Healthy male subjects aged 18 to 55 years
Good state of health (mentally and physically)
Body mass index within a range of 18 to 28kg/m2 inclusive.
Non-Smoker
A signed and dated written informed consent form.
The subject is able to understand and willing to comply with protocol requirements and timetables, instructions and protocol-stated restrictions.
Negative serology (human immunodeficiency virus, hepatitis B-AG and C-AB) at screening.
Vital signs should be within the following ranges:
Oral or tympanic temperature between 35 and 37.5°C.
Systolic blood pressure, 90-140 mmHg.
Diastolic blood pressure, 50-90 mmHg.
Pulse rate, 50-90 bpm.

Exclusion criteria

Any acute or chronic illness or clinically relevant (Investigator's judgement) abnormality identified on the screening medical assessment, laboratory tests or ECG, unless in the opinion of the Investigator it will not interfere with the study procedures, affect the outcome of the study or compromise the safety of the subject.
All subjects with known seizure disorder, with the exception of a febrile seizure in childhood
Use of prescription or non-prescription drugs within 7 days or 10 times the elimination half-life (whichever is longer) prior to the first dose of study medication.
Any intake of grapefruit juice within 1 week prior to the first dose.
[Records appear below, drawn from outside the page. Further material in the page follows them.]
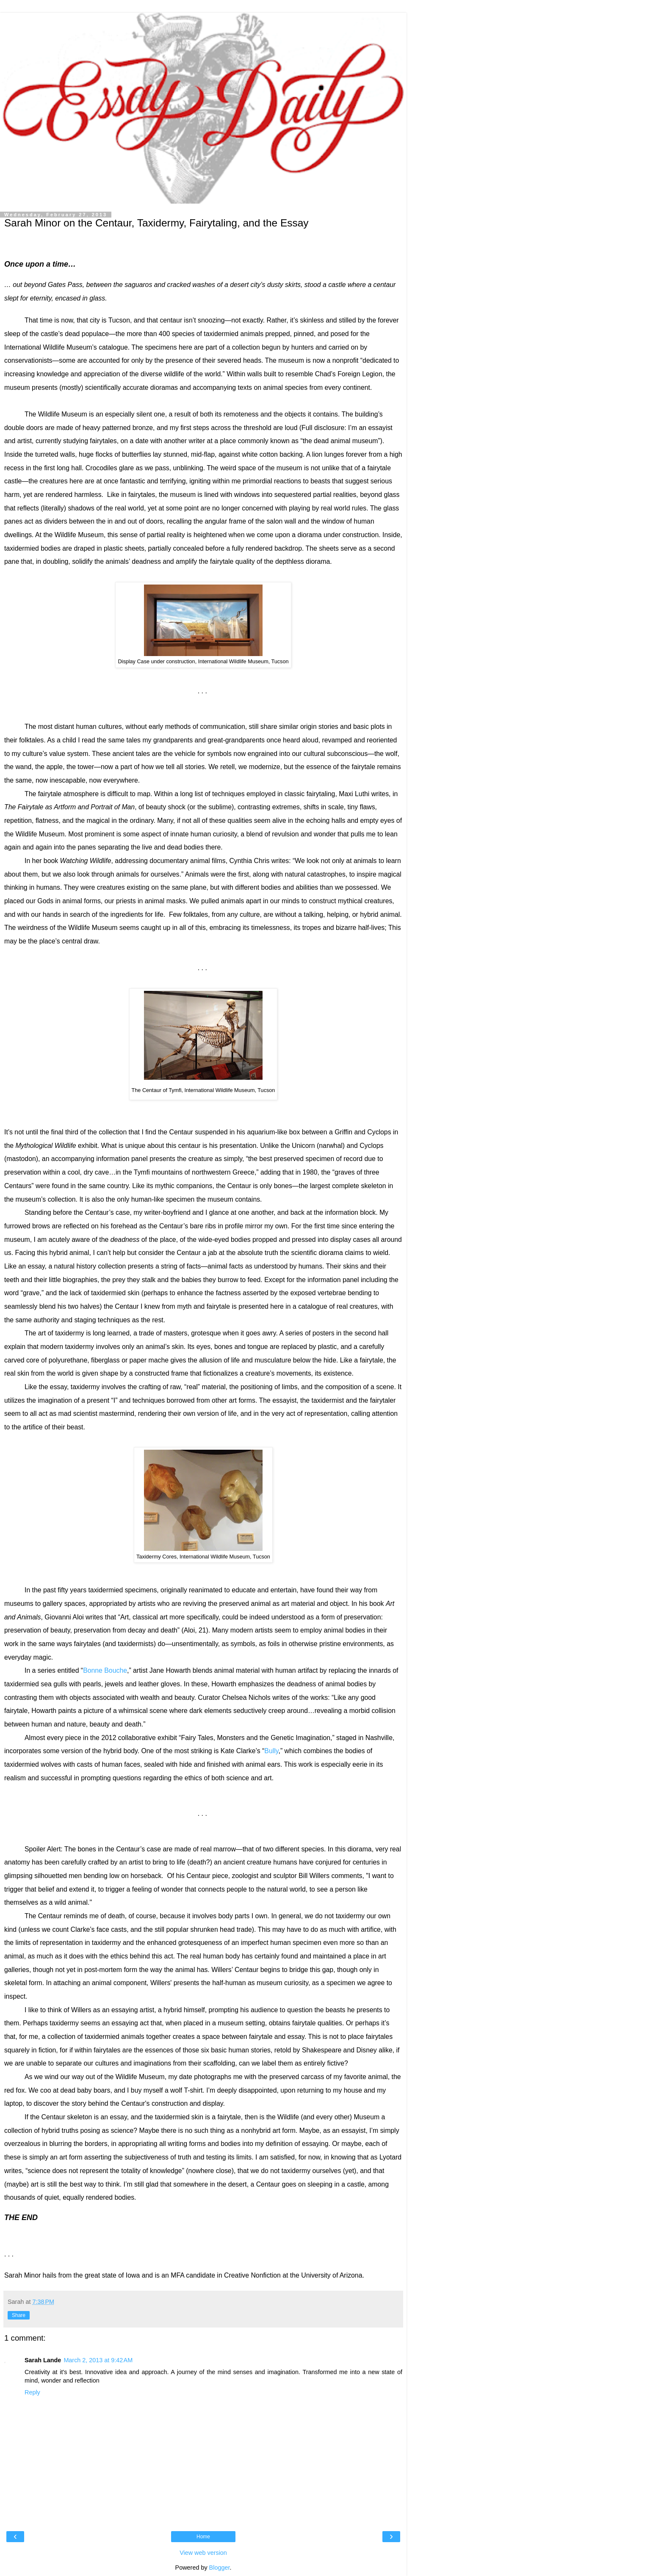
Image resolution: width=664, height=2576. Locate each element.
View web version (203, 2552)
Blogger (219, 2567)
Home (203, 2537)
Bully (271, 1750)
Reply (32, 2392)
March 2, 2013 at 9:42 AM (98, 2360)
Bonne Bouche (105, 1670)
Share (18, 2315)
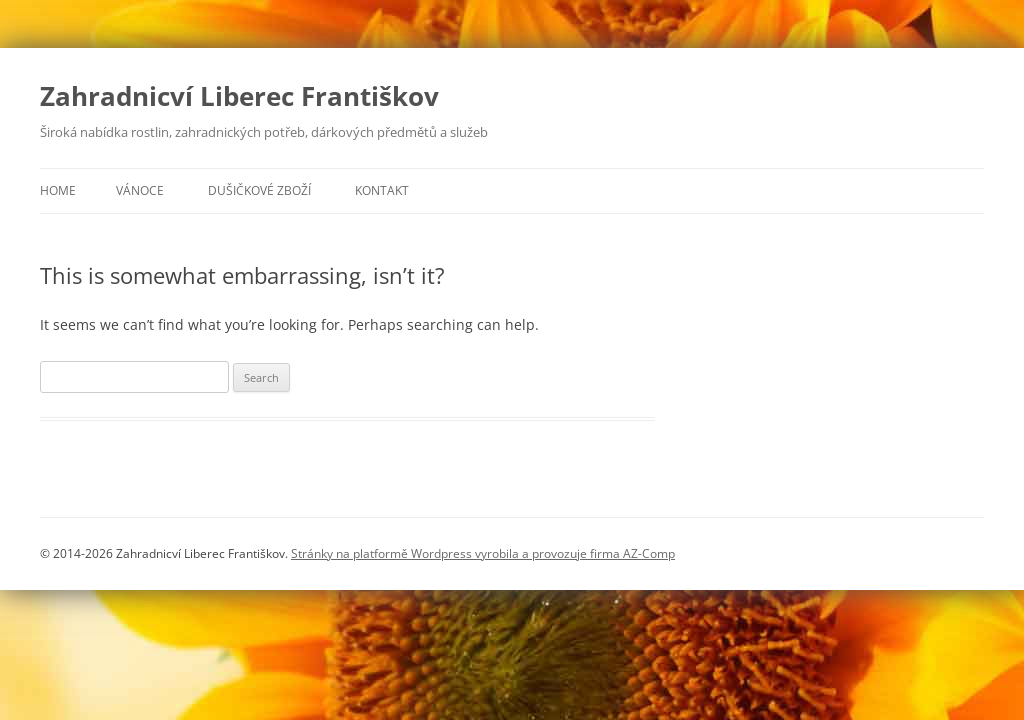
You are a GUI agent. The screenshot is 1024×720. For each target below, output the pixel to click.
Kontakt (382, 190)
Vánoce (140, 190)
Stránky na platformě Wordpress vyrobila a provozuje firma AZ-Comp (483, 553)
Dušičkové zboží (259, 190)
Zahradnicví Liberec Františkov (239, 96)
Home (58, 190)
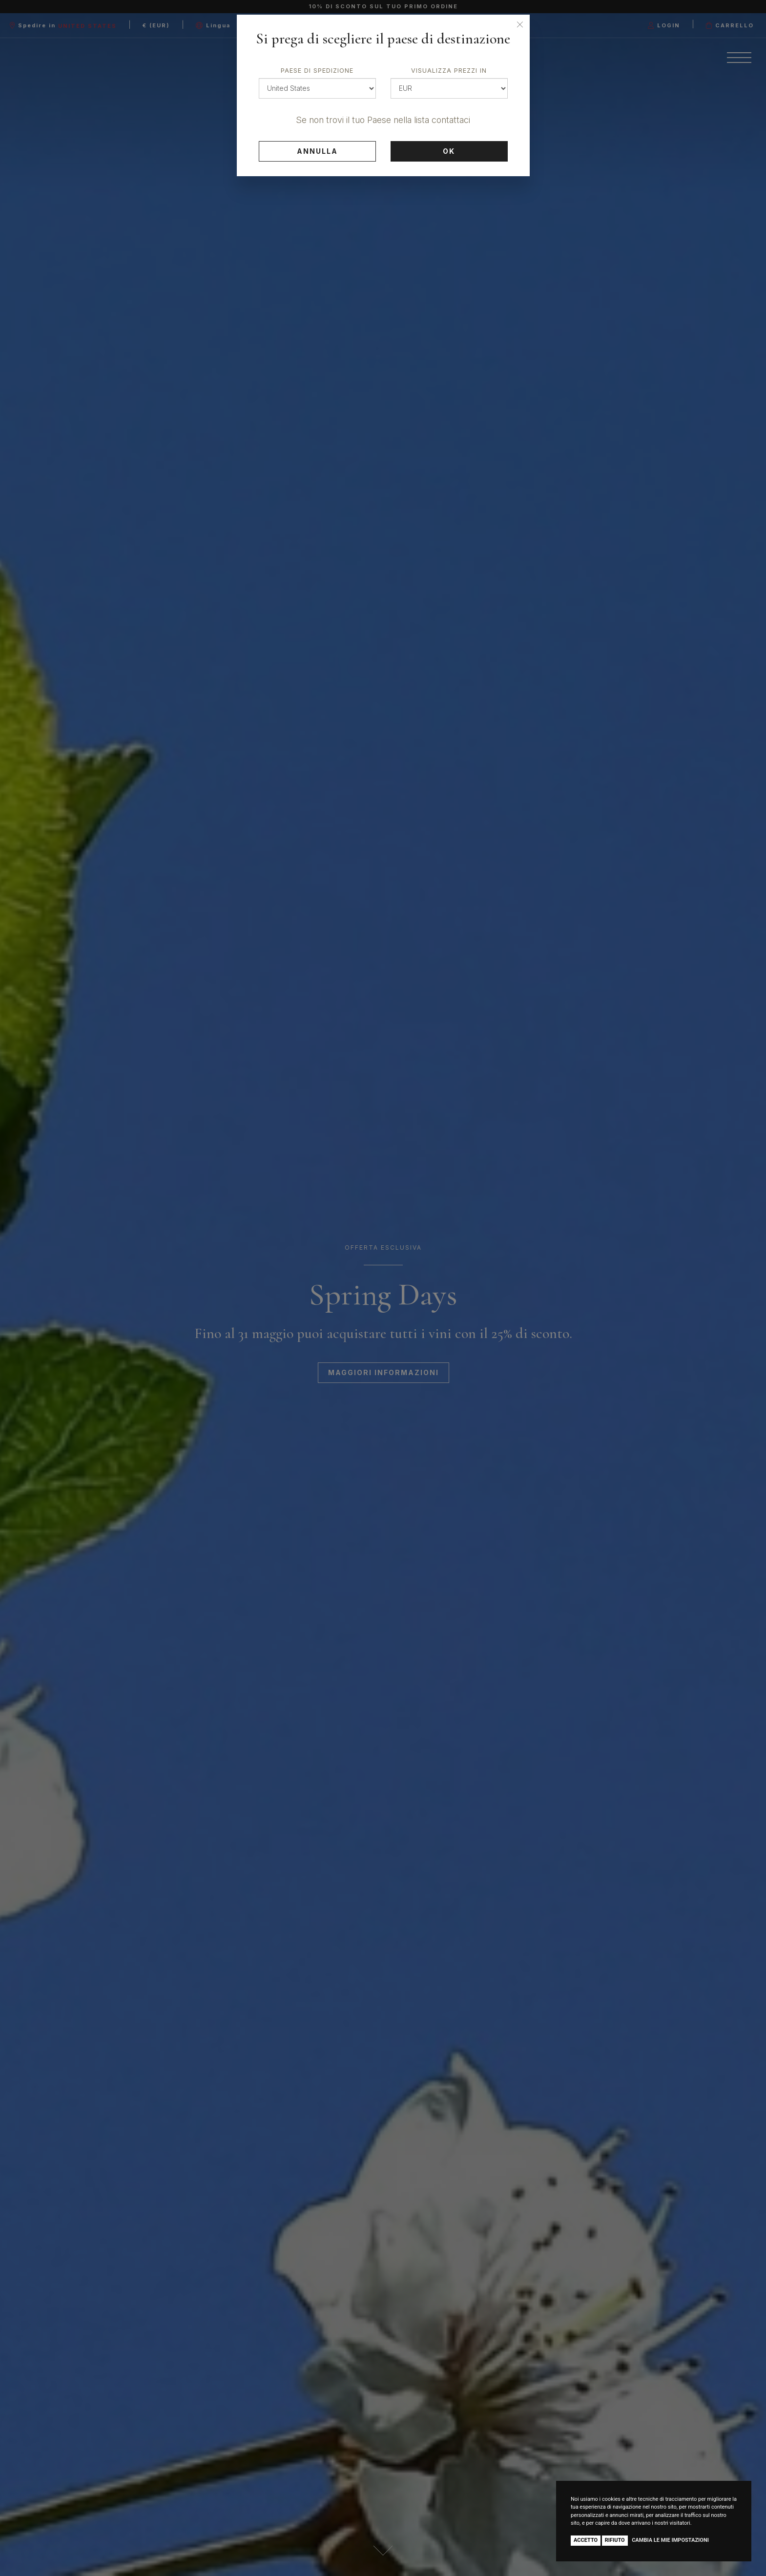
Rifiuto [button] (615, 2540)
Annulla (317, 151)
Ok (449, 151)
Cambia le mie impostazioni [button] (670, 2540)
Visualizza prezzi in (449, 70)
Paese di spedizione (317, 70)
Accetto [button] (586, 2540)
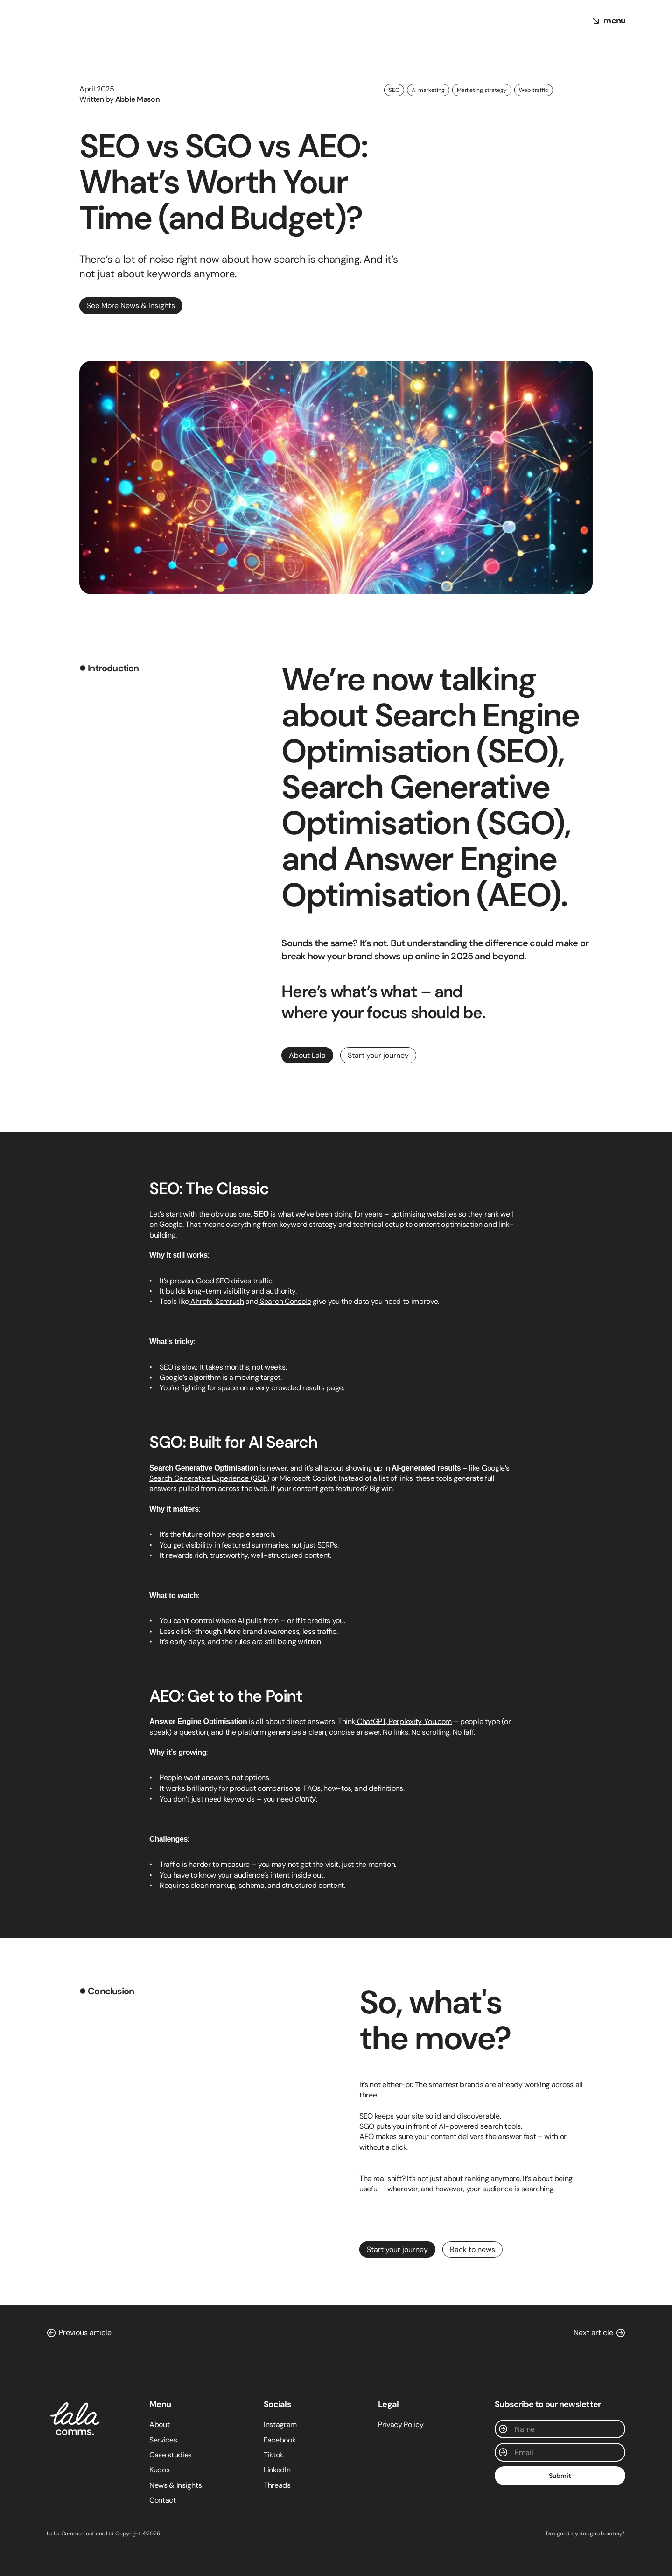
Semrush (228, 1301)
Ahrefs (200, 1301)
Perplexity (404, 1721)
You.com (437, 1721)
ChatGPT (370, 1721)
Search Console (284, 1301)
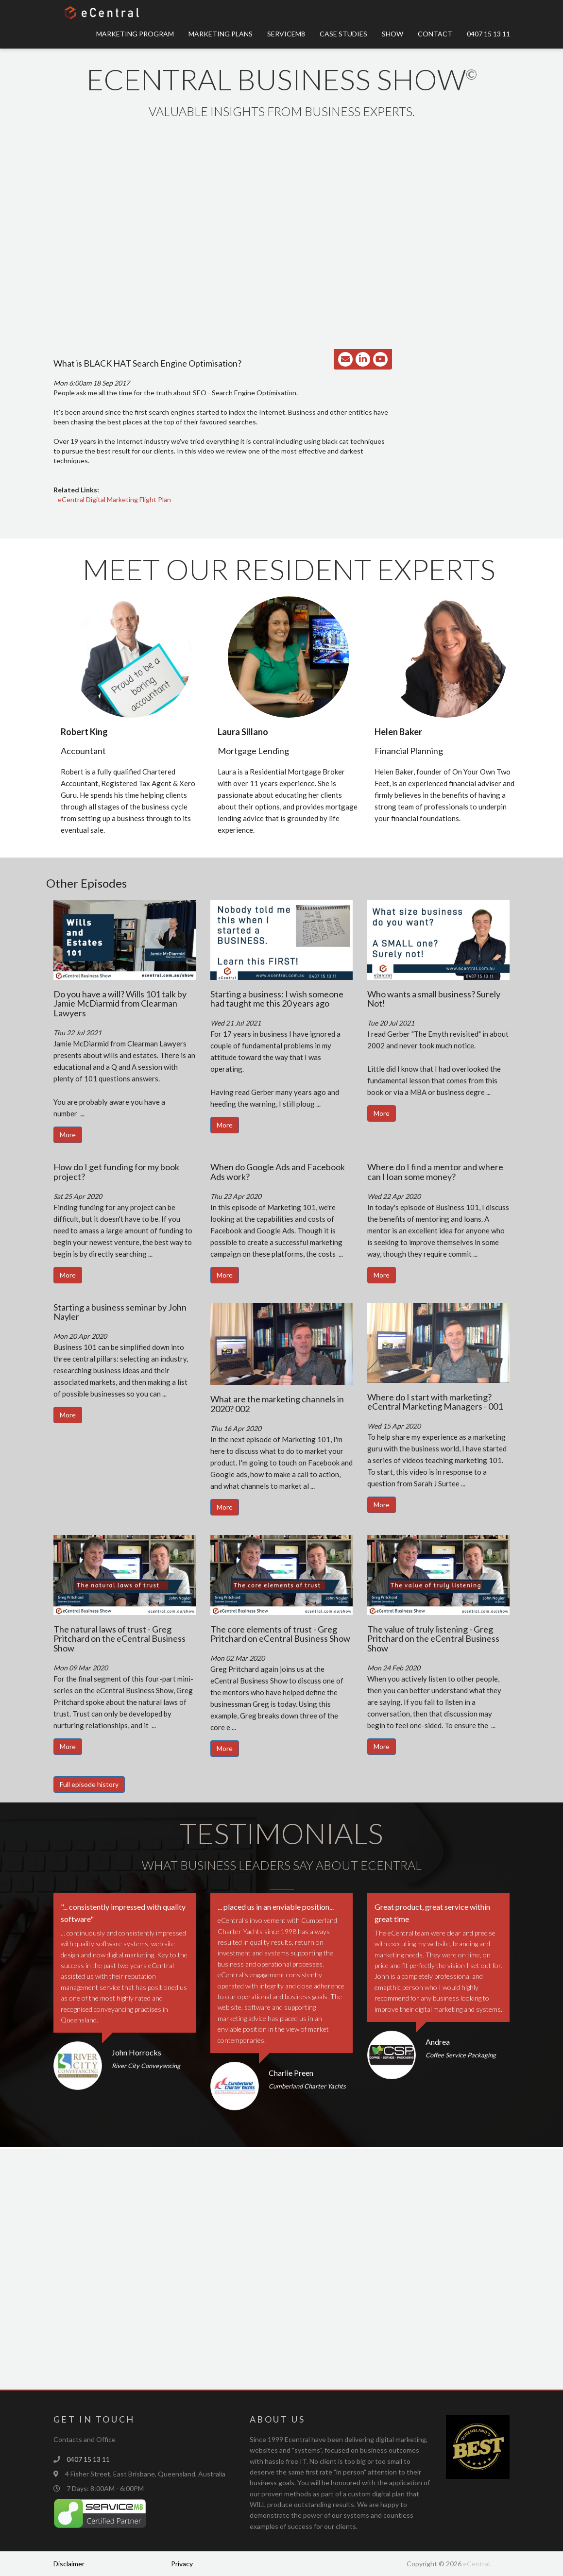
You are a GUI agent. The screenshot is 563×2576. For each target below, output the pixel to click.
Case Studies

Allergies (except for mild forms of hay fever), a history of hypersensitivity reactions including psychological or neurological symptoms or signs, or anaphylactic shock following administration of any medicine.
Allergy to or any contraindication against the active or inactive ingredients in the study medication (ciprofloxacin, imipenem, cilastatin, propofol, midazolam, remifentanil, xylocain, and sevoflurane) and radioactive labelling with 14C.
Smoker
Alcohol or drug abuse
Participation in a trial with any drug within 30 days or five half-lives (whichever is longer) before the start of the study.
Donation of blood within a period of 4 weeks prior to dosing.
Creatinine clearance ≤70mL/min/1.73m3
Any other reason that the Investigator considers to make the subject unsuitable to participate.